## [Written instruction]
Can you copy out the data below with "computer-use agent" switched to "screen agent" and nothing else changed?

## [Dataset records]
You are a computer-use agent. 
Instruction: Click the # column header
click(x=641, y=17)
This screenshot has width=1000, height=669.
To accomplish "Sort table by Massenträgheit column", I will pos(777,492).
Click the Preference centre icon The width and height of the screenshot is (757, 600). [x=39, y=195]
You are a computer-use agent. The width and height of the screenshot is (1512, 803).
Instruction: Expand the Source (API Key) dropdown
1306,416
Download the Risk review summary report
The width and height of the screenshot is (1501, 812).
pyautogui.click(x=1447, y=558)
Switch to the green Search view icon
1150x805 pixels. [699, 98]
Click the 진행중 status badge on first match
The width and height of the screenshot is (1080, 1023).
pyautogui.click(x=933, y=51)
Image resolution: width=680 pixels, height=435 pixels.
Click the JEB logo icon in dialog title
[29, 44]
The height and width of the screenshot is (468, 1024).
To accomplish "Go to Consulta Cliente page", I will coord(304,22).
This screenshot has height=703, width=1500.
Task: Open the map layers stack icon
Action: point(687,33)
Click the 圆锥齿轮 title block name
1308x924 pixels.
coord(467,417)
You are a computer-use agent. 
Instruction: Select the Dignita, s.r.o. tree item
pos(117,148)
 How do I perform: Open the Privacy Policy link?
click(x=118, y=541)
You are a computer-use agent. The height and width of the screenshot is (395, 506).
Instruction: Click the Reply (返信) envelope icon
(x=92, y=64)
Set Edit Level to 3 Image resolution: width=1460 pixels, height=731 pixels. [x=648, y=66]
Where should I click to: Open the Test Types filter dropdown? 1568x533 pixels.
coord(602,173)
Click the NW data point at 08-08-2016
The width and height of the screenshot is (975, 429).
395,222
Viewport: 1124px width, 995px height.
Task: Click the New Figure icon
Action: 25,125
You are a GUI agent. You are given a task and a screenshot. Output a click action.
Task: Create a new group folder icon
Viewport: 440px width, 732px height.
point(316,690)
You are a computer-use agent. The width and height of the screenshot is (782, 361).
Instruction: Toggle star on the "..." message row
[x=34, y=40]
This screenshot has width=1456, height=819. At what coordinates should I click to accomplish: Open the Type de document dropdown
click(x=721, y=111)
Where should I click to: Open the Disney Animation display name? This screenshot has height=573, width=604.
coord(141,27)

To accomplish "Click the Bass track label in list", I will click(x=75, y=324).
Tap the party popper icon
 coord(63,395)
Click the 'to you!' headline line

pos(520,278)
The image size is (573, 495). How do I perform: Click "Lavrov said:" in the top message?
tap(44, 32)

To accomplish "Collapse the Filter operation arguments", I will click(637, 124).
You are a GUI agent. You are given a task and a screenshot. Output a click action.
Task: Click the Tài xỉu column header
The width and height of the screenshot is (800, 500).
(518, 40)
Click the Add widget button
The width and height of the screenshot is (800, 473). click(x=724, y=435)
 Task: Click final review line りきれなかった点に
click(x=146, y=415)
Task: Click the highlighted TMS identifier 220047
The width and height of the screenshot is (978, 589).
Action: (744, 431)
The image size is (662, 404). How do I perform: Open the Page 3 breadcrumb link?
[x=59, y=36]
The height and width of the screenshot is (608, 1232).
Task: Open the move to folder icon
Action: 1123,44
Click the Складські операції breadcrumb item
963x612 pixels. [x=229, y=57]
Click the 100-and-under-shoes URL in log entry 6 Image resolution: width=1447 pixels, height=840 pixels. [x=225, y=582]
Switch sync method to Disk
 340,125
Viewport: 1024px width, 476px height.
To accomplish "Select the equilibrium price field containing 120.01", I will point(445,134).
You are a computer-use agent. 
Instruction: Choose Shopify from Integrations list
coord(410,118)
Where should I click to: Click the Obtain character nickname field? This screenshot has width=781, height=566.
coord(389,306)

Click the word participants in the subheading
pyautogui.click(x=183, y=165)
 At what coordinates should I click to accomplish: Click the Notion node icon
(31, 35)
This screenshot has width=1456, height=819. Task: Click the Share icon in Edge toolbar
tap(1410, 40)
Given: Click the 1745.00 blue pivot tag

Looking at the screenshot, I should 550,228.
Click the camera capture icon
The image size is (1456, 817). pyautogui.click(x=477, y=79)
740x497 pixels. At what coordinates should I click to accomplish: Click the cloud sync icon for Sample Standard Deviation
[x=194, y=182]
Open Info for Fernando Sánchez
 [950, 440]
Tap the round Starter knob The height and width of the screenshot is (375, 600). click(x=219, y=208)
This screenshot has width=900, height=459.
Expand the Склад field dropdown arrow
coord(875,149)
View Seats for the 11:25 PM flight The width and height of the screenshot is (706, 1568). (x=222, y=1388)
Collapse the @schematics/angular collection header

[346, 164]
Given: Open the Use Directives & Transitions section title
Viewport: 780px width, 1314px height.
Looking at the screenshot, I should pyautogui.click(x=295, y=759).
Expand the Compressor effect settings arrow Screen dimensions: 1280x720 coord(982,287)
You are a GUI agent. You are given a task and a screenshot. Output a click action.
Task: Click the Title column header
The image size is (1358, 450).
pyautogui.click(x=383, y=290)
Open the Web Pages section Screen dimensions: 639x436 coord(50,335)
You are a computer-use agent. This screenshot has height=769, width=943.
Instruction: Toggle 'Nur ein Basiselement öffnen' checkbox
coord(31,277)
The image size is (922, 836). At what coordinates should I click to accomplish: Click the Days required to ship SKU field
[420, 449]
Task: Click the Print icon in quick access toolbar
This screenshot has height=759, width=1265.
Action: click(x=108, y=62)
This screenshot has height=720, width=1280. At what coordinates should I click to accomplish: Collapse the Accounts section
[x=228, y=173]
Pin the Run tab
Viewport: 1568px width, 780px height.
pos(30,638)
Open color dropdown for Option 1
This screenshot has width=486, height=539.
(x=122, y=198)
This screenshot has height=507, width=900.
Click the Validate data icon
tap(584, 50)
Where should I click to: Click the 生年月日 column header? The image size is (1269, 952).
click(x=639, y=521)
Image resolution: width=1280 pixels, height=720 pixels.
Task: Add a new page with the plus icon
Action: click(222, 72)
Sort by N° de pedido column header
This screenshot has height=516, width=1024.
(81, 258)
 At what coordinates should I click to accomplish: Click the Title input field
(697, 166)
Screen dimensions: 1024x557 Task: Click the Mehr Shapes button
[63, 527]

## [Task output]
You are a screen agent. 
Instruction: Click the # column header
click(x=641, y=17)
This screenshot has width=1000, height=669.
To accomplish "Sort table by Massenträgheit column", I will pos(777,492).
Click the Preference centre icon The width and height of the screenshot is (757, 600). [x=39, y=195]
You are a screen agent. The width and height of the screenshot is (1512, 803).
Instruction: Expand the Source (API Key) dropdown
1306,416
Download the Risk review summary report
The width and height of the screenshot is (1501, 812).
pyautogui.click(x=1447, y=558)
Switch to the green Search view icon
1150x805 pixels. [699, 98]
Click the 진행중 status badge on first match
The width and height of the screenshot is (1080, 1023).
pyautogui.click(x=933, y=51)
Image resolution: width=680 pixels, height=435 pixels.
Click the JEB logo icon in dialog title
[29, 44]
The height and width of the screenshot is (468, 1024).
To accomplish "Go to Consulta Cliente page", I will coord(304,22).
This screenshot has height=703, width=1500.
Task: Open the map layers stack icon
Action: point(687,33)
Click the 圆锥齿轮 title block name
1308x924 pixels.
coord(467,417)
You are a screen agent. 
Instruction: Select the Dignita, s.r.o. tree item
pos(117,148)
 How do I perform: Open the Privacy Policy link?
click(x=118, y=541)
You are a screen agent. The height and width of the screenshot is (395, 506).
Instruction: Click the Reply (返信) envelope icon
(x=92, y=64)
Set Edit Level to 3 Image resolution: width=1460 pixels, height=731 pixels. [x=648, y=66]
Where should I click to: Open the Test Types filter dropdown? 1568x533 pixels.
coord(602,173)
Click the NW data point at 08-08-2016
The width and height of the screenshot is (975, 429).
395,222
Viewport: 1124px width, 995px height.
Task: Click the New Figure icon
Action: 25,125
You are a GUI agent. You are given a task and a screenshot. Output a click action.
Task: Create a new group folder icon
Viewport: 440px width, 732px height.
point(316,690)
You are a screen agent. The width and height of the screenshot is (782, 361).
Instruction: Toggle star on the "..." message row
[x=34, y=40]
This screenshot has width=1456, height=819. At what coordinates should I click to accomplish: Open the Type de document dropdown
click(x=721, y=111)
Where should I click to: Open the Disney Animation display name? This screenshot has height=573, width=604.
coord(141,27)

To accomplish "Click the Bass track label in list", I will click(x=75, y=324).
Tap the party popper icon
 coord(63,395)
Click the 'to you!' headline line

pos(520,278)
The image size is (573, 495). How do I perform: Click "Lavrov said:" in the top message?
tap(44, 32)

To accomplish "Collapse the Filter operation arguments", I will click(637, 124).
You are a GUI agent. You are given a task and a screenshot. Output a click action.
Task: Click the Tài xỉu column header
The width and height of the screenshot is (800, 500).
(518, 40)
Click the Add widget button
The width and height of the screenshot is (800, 473). click(x=724, y=435)
 Task: Click final review line りきれなかった点に
click(x=146, y=415)
Task: Click the highlighted TMS identifier 220047
The width and height of the screenshot is (978, 589).
Action: (744, 431)
The image size is (662, 404). How do I perform: Open the Page 3 breadcrumb link?
[x=59, y=36]
The height and width of the screenshot is (608, 1232).
Task: Open the move to folder icon
Action: 1123,44
Click the Складські операції breadcrumb item
963x612 pixels. [x=229, y=57]
Click the 100-and-under-shoes URL in log entry 6 Image resolution: width=1447 pixels, height=840 pixels. [x=225, y=582]
Switch sync method to Disk
 340,125
Viewport: 1024px width, 476px height.
To accomplish "Select the equilibrium price field containing 120.01", I will point(445,134).
You are a screen agent. 
Instruction: Choose Shopify from Integrations list
coord(410,118)
Where should I click to: Click the Obtain character nickname field? This screenshot has width=781, height=566.
coord(389,306)

Click the word participants in the subheading
pyautogui.click(x=183, y=165)
 At what coordinates should I click to accomplish: Click the Notion node icon
(31, 35)
This screenshot has width=1456, height=819. Task: Click the Share icon in Edge toolbar
tap(1410, 40)
Given: Click the 1745.00 blue pivot tag

Looking at the screenshot, I should 550,228.
Click the camera capture icon
The image size is (1456, 817). pyautogui.click(x=477, y=79)
740x497 pixels. At what coordinates should I click to accomplish: Click the cloud sync icon for Sample Standard Deviation
[x=194, y=182]
Open Info for Fernando Sánchez
 [950, 440]
Tap the round Starter knob The height and width of the screenshot is (375, 600). click(x=219, y=208)
This screenshot has width=900, height=459.
Expand the Склад field dropdown arrow
coord(875,149)
View Seats for the 11:25 PM flight The width and height of the screenshot is (706, 1568). (x=222, y=1388)
Collapse the @schematics/angular collection header

[346, 164]
Given: Open the Use Directives & Transitions section title
Viewport: 780px width, 1314px height.
Looking at the screenshot, I should pyautogui.click(x=295, y=759).
Expand the Compressor effect settings arrow Screen dimensions: 1280x720 coord(982,287)
You are a GUI agent. You are given a task and a screenshot. Output a click action.
Task: Click the Title column header
The image size is (1358, 450).
pyautogui.click(x=383, y=290)
Open the Web Pages section Screen dimensions: 639x436 coord(50,335)
You are a screen agent. This screenshot has height=769, width=943.
Instruction: Toggle 'Nur ein Basiselement öffnen' checkbox
coord(31,277)
The image size is (922, 836). At what coordinates should I click to accomplish: Click the Days required to ship SKU field
[420, 449]
Task: Click the Print icon in quick access toolbar
This screenshot has height=759, width=1265.
Action: click(x=108, y=62)
This screenshot has height=720, width=1280. At what coordinates should I click to accomplish: Collapse the Accounts section
[x=228, y=173]
Pin the Run tab
Viewport: 1568px width, 780px height.
pos(30,638)
Open color dropdown for Option 1
This screenshot has width=486, height=539.
(x=122, y=198)
This screenshot has height=507, width=900.
Click the Validate data icon
tap(584, 50)
Where should I click to: Click the 生年月日 column header? The image size is (1269, 952).
click(x=639, y=521)
Image resolution: width=1280 pixels, height=720 pixels.
Task: Add a new page with the plus icon
Action: click(222, 72)
Sort by N° de pedido column header
This screenshot has height=516, width=1024.
(81, 258)
 At what coordinates should I click to accomplish: Click the Title input field
(697, 166)
Screen dimensions: 1024x557 Task: Click the Mehr Shapes button
[63, 527]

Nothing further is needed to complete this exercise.